I thought of Katy Perry (who is, however unfortunately, a role model), who accepted her 2012 Woman of the Year award from Billboard with the words: “I am not a feminist, but I believe in the strength of women”, and still appeared confused this year when she changed her mind on the matter by saying that “[feminism] just means that I love myself as a female and I also love men.” I thought also of Julie Bishop, Australia’s foreign minister and the only female member of Tony Abbott’s cabinet, who seemed afraid even of saying the word when insisting that she didn’t “find the need to self-describe” as a feminist.
Both of them are important women who owe much to the work of feminists. Katy Perry probably owes them any degree of autonomy she has regarding her career, and for Bishop the debt is the same as it is for any female politician in a developed country who holds a position of power. But for some reason, they have issues with describing themselves as a feminist. I cannot bring myself to believe that they could possibly disagree with the notion of gender equality, so I don’t think the issue comes down to ideology or belief. The reluctance must be caused by something else, and I think it’s the word feminism itself.
For whatever reason, feminism has come to mean, and to represent, something other than the dictionary definition in the minds of many. The idea that feminists are angry, dogmatic man-haters seems tired to me, but it appears to be worryingly prevalent amongst people across all demographics. The somewhat unpleasant online reaction to Emma Watson’s speech at the UN HQ in New York may not have been shocking, because things will always get out of hand on social media, but it shows how the word feminism triggers unsolicited anger.
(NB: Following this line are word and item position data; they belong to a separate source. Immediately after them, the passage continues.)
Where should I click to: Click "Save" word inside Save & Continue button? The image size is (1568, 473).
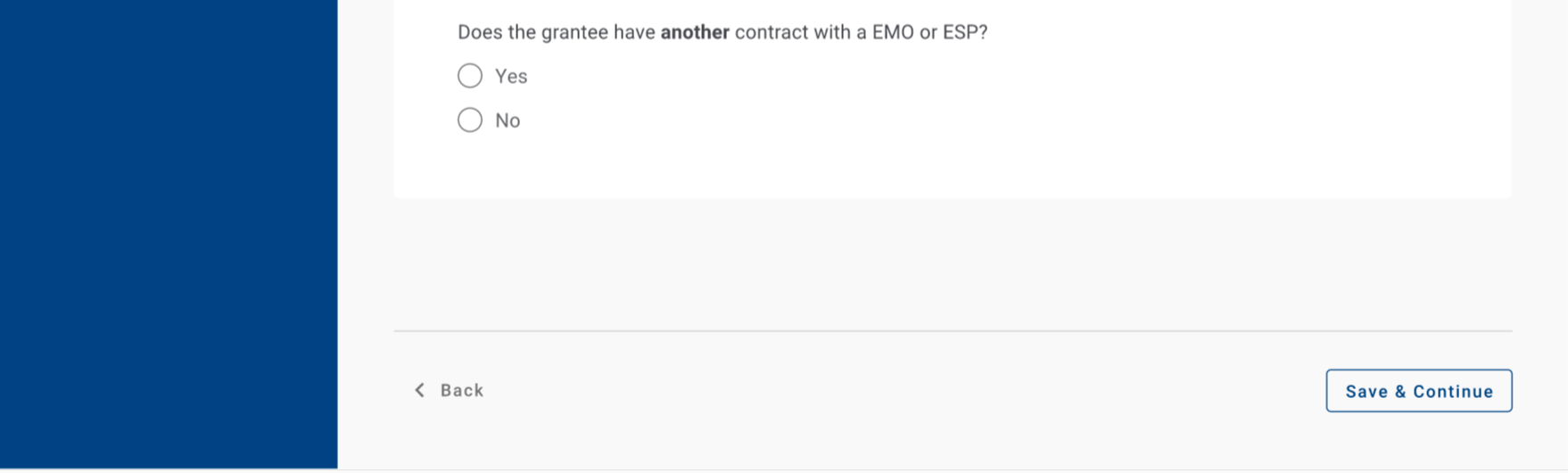1366,391

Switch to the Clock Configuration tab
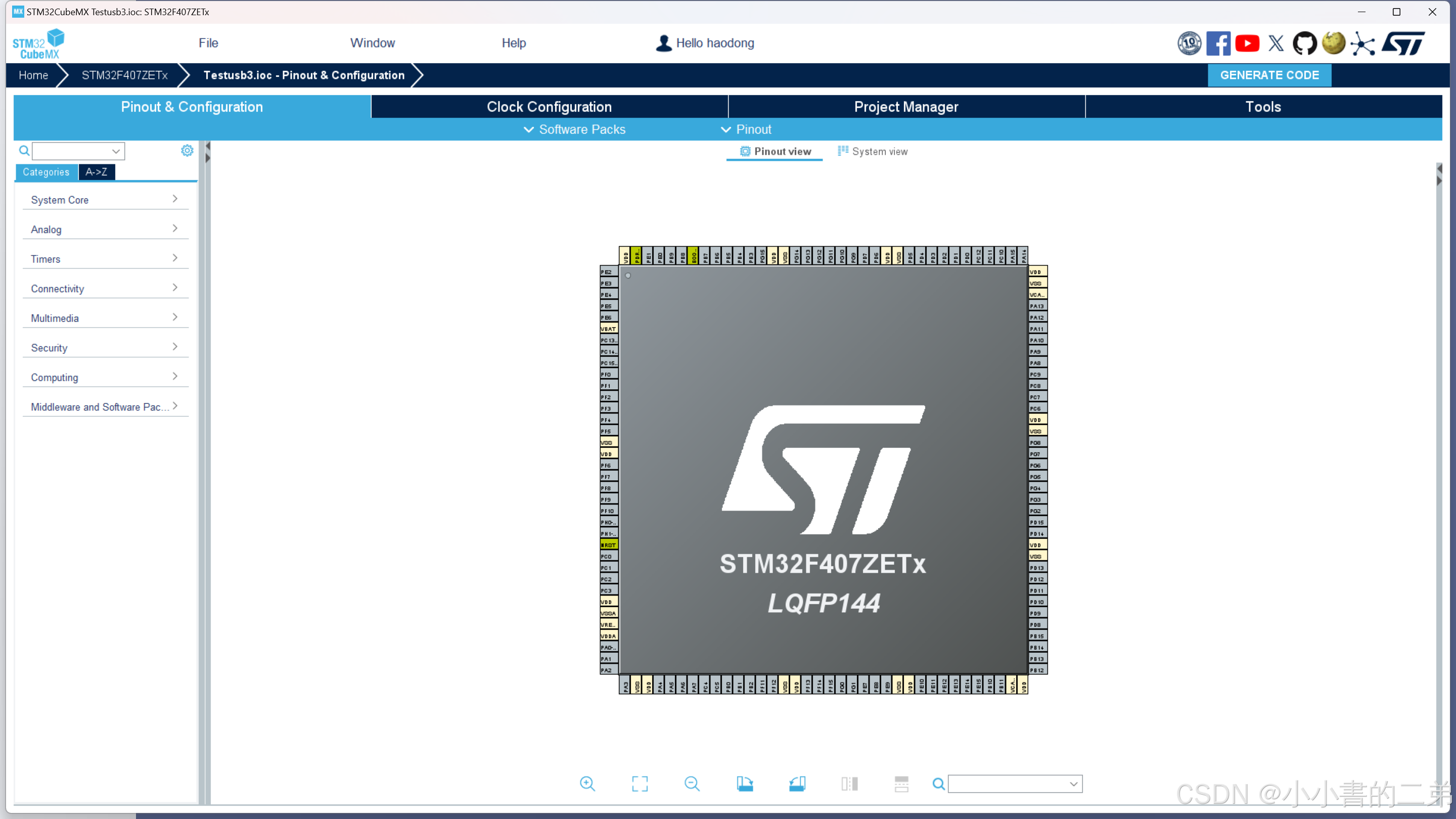pos(549,106)
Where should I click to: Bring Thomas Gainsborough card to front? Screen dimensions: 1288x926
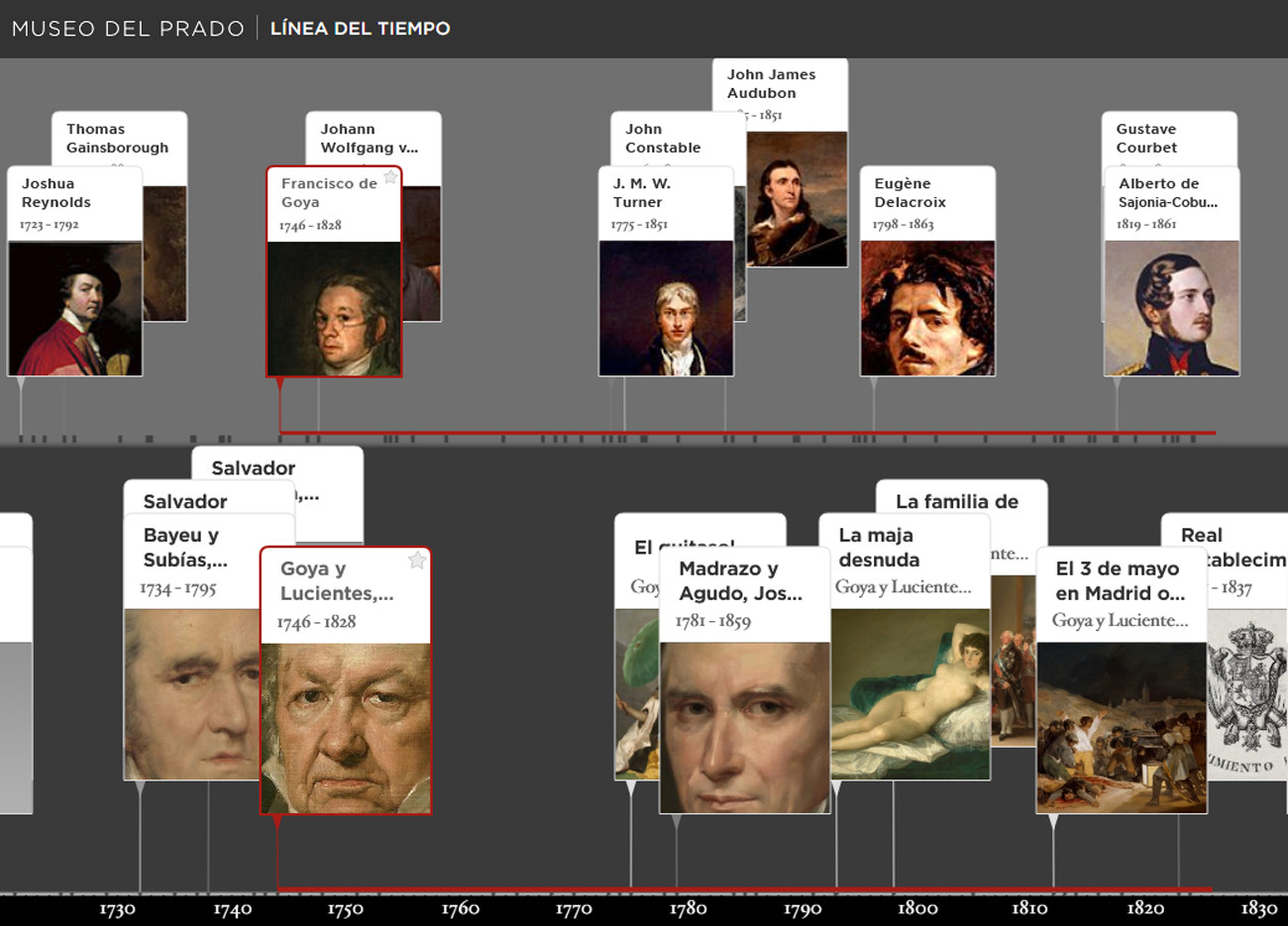tap(117, 139)
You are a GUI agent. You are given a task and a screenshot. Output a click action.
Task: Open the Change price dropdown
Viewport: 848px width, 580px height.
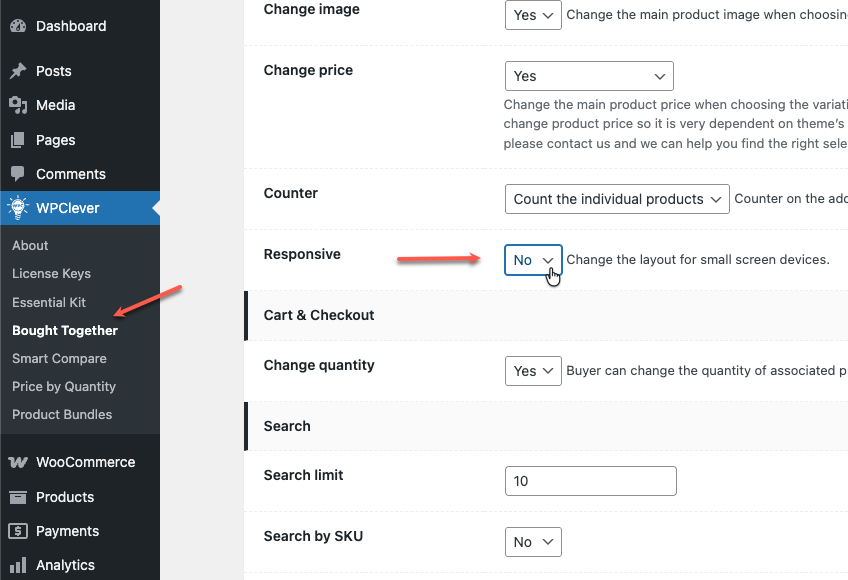pos(589,76)
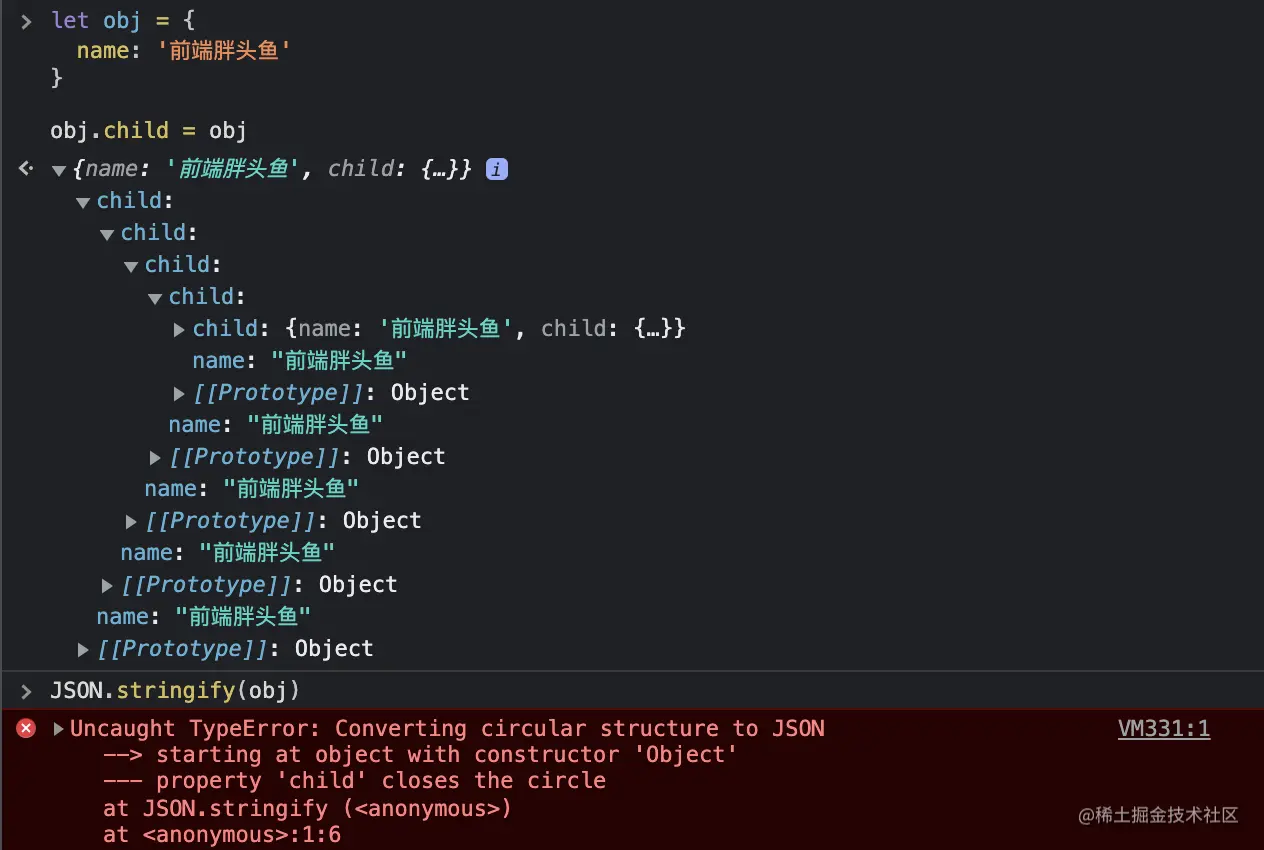Expand the least indented [[Prototype]]: Object entry
Image resolution: width=1264 pixels, height=850 pixels.
click(x=84, y=649)
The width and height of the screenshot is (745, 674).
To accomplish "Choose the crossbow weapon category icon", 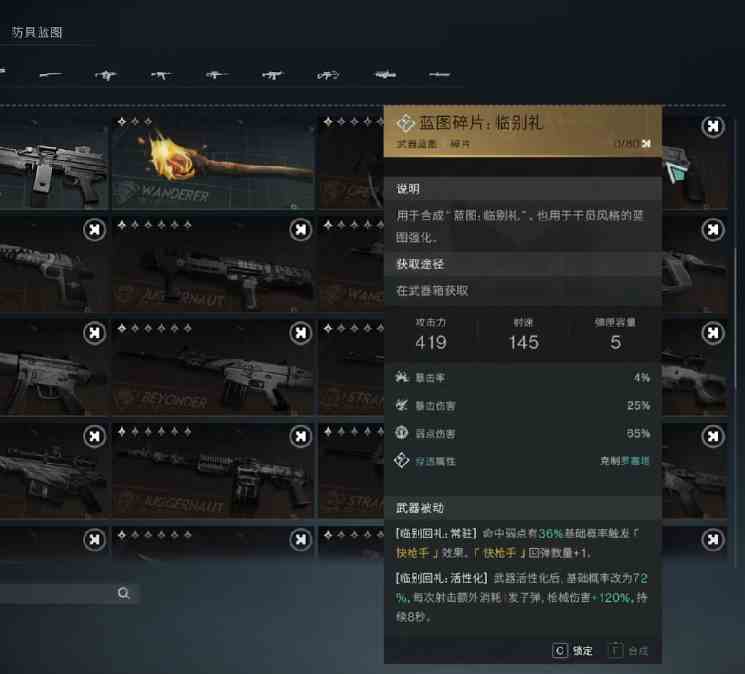I will [328, 75].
The word feminism is having a negative impact on the struggle for gender equality itself: it stops some women from identifying with the movement and incites hysteria in the many young men who have been taught that a woman’s worth is determined by what she can do for a man, and this is a problem. Ultimately it means that people (those with an appropriate definition of the word and those without) approach the subject from entirely different directions, and this harms the proliferation of good ideas.
I thought for a while that perhaps the word needed to be phased out of the general discussion, replaced by a word or phrase without as much baggage. However, regardless of the fact that I haven’t been able to come up with a good replacement (it would be hard to describe yourself as a gender egalitarian without seeming pompous), this still feels like it would be a defeat and it isn’t an idea we should be willing to entertain.
It seems the only option would be to forcibly change the common conception of the word feminism. The precedent here is actually somewhat positive, as the LGBT community was able to ‘reclaim’ the word queer, turning a slur into a term used today with pride. It won’t solve all the problems at once, but if it helps meaningful discussion take place it can only help.
Bottom Line:
Redefining or renaming feminism would help the gender equality movement.